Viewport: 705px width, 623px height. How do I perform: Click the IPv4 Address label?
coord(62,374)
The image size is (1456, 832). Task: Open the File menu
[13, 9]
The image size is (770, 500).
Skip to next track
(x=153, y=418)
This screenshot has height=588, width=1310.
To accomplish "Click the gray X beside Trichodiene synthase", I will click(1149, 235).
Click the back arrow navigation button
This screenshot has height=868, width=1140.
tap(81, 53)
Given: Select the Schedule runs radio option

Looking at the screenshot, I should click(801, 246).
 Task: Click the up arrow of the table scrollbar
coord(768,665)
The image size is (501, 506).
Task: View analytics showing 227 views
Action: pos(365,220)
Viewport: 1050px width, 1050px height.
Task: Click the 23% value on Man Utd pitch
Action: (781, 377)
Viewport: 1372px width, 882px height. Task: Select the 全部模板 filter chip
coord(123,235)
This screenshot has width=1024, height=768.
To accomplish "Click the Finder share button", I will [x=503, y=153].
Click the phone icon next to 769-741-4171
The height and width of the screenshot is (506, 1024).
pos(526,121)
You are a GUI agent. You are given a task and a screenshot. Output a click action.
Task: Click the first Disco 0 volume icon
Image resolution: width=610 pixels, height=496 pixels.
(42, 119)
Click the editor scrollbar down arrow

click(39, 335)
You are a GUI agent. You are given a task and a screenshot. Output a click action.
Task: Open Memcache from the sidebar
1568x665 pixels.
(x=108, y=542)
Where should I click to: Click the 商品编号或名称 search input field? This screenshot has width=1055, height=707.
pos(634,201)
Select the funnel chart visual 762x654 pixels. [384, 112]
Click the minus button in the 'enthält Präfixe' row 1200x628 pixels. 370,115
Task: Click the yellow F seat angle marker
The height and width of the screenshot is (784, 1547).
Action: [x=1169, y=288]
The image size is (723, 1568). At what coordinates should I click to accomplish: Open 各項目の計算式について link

Task objective: Please state how many lines in the entries above include the word "icon", giving only the number.

Task response: 2